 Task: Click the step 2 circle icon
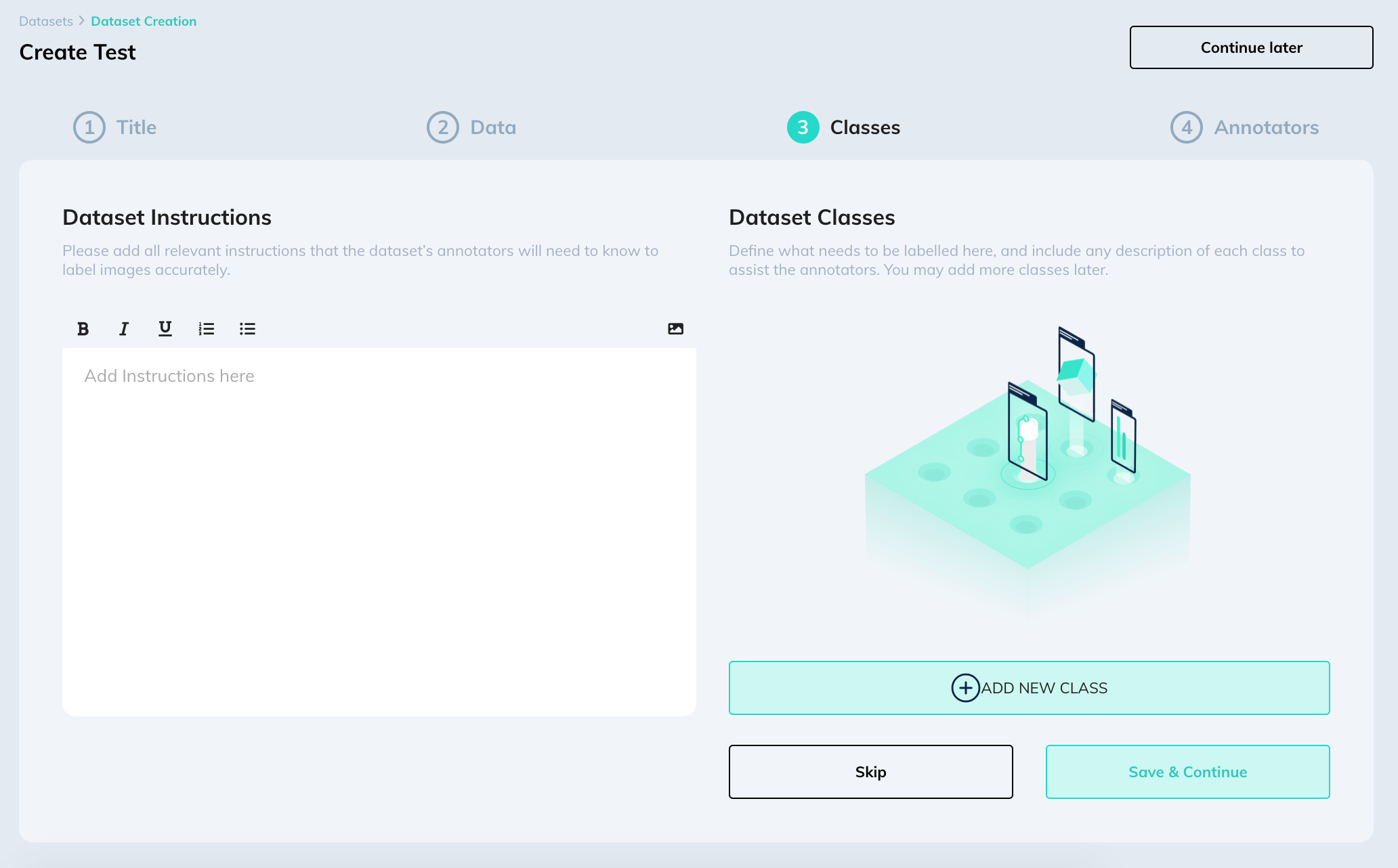click(x=443, y=127)
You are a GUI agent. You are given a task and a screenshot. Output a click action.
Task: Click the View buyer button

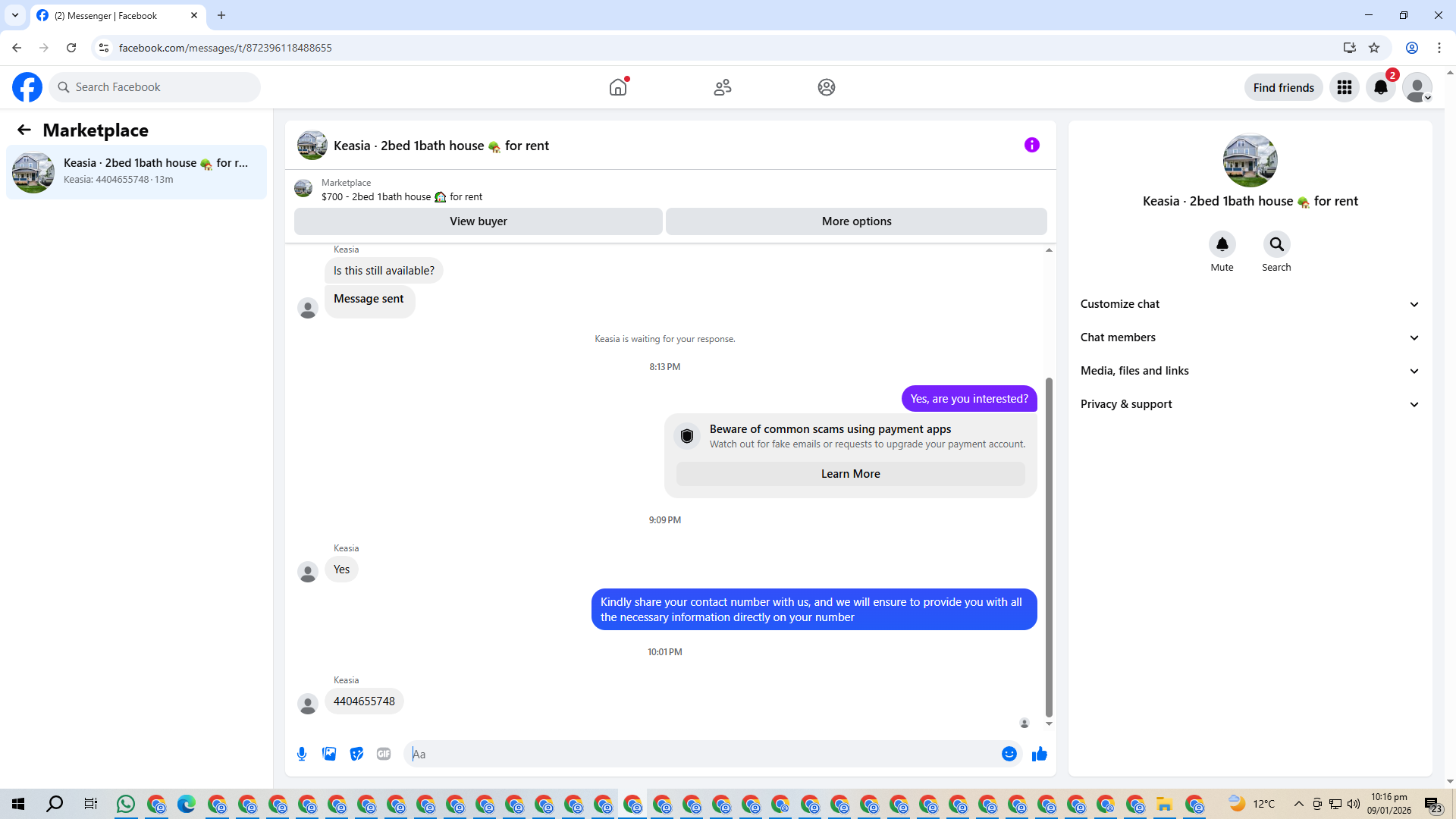(x=478, y=221)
######
Give the entries above again, exactly as written and free of images.

 Task: Click the step 2 circle icon
click(x=443, y=127)
You are a GUI agent. You are given a task and a screenshot. Output a click action.
Task: Click the View buyer button

(x=478, y=221)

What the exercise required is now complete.